§ Work request:
Exactly as they stand, the data below are to be printed again.

--- Source records ---

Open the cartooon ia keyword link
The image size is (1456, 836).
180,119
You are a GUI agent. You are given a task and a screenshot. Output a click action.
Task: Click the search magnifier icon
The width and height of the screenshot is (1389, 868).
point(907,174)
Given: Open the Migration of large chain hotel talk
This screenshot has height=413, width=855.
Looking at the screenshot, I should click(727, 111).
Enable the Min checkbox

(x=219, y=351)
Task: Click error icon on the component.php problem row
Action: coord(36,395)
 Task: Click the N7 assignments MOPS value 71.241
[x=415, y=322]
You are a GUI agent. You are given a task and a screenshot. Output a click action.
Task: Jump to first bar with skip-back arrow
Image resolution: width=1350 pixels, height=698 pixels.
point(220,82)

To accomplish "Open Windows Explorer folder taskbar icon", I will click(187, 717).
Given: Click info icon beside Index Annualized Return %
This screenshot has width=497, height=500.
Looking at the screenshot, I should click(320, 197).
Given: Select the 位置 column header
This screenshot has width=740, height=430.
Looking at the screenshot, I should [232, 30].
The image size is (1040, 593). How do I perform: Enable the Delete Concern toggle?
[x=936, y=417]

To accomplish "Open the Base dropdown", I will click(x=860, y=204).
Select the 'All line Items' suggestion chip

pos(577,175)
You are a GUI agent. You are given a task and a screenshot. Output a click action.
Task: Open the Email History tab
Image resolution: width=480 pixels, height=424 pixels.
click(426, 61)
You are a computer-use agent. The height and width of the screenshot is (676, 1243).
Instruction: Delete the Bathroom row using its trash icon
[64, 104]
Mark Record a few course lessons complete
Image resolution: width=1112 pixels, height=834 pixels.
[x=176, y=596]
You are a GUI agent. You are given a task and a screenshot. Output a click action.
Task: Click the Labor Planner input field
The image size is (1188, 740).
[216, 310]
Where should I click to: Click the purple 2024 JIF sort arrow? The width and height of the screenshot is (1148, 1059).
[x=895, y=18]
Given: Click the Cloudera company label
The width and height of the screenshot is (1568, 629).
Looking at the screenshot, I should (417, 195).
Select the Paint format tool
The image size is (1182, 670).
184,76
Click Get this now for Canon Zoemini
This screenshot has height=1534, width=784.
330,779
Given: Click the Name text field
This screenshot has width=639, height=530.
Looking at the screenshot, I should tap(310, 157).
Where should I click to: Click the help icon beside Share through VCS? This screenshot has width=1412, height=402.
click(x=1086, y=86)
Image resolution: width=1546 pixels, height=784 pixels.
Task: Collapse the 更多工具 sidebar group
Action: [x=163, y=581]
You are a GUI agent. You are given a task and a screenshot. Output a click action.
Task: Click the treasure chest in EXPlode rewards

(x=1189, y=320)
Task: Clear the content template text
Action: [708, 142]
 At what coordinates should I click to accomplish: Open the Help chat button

---

§ Problem solution:
Open the cartooon ia keyword link
The image size is (1456, 836).
180,119
You are a GUI agent. You are given a task and a screenshot. Output a click action.
Task: Click the search magnifier icon
The width and height of the screenshot is (1389, 868).
point(907,174)
Given: Open the Migration of large chain hotel talk
This screenshot has height=413, width=855.
Looking at the screenshot, I should click(727, 111).
Enable the Min checkbox

(x=219, y=351)
Task: Click error icon on the component.php problem row
Action: coord(36,395)
 Task: Click the N7 assignments MOPS value 71.241
[x=415, y=322]
You are a GUI agent. You are given a task and a screenshot. Output a click action.
Task: Jump to first bar with skip-back arrow
Image resolution: width=1350 pixels, height=698 pixels.
point(220,82)

To accomplish "Open Windows Explorer folder taskbar icon", I will click(187, 717).
Given: Click info icon beside Index Annualized Return %
This screenshot has width=497, height=500.
Looking at the screenshot, I should click(320, 197).
Given: Select the 位置 column header
This screenshot has width=740, height=430.
Looking at the screenshot, I should [232, 30].
The image size is (1040, 593). How do I perform: Enable the Delete Concern toggle?
[x=936, y=417]

To accomplish "Open the Base dropdown", I will click(x=860, y=204).
Select the 'All line Items' suggestion chip

pos(577,175)
You are a GUI agent. You are given a task and a screenshot. Output a click action.
Task: Open the Email History tab
Image resolution: width=480 pixels, height=424 pixels.
click(426, 61)
You are a computer-use agent. The height and width of the screenshot is (676, 1243).
Instruction: Delete the Bathroom row using its trash icon
[64, 104]
Mark Record a few course lessons complete
Image resolution: width=1112 pixels, height=834 pixels.
[x=176, y=596]
You are a GUI agent. You are given a task and a screenshot. Output a click action.
Task: Click the Labor Planner input field
The image size is (1188, 740).
[216, 310]
Where should I click to: Click the purple 2024 JIF sort arrow? The width and height of the screenshot is (1148, 1059).
[x=895, y=18]
Given: Click the Cloudera company label
The width and height of the screenshot is (1568, 629).
Looking at the screenshot, I should (417, 195).
Select the Paint format tool
The image size is (1182, 670).
184,76
Click Get this now for Canon Zoemini
This screenshot has height=1534, width=784.
330,779
Given: Click the Name text field
This screenshot has width=639, height=530.
Looking at the screenshot, I should tap(310, 157).
Where should I click to: Click the help icon beside Share through VCS? This screenshot has width=1412, height=402.
click(x=1086, y=86)
Image resolution: width=1546 pixels, height=784 pixels.
Task: Collapse the 更多工具 sidebar group
Action: [x=163, y=581]
You are a GUI agent. You are given a task and a screenshot. Output a click action.
Task: Click the treasure chest in EXPlode rewards

(x=1189, y=320)
Task: Clear the content template text
Action: [708, 142]
 At what coordinates should I click to accomplish: Open the Help chat button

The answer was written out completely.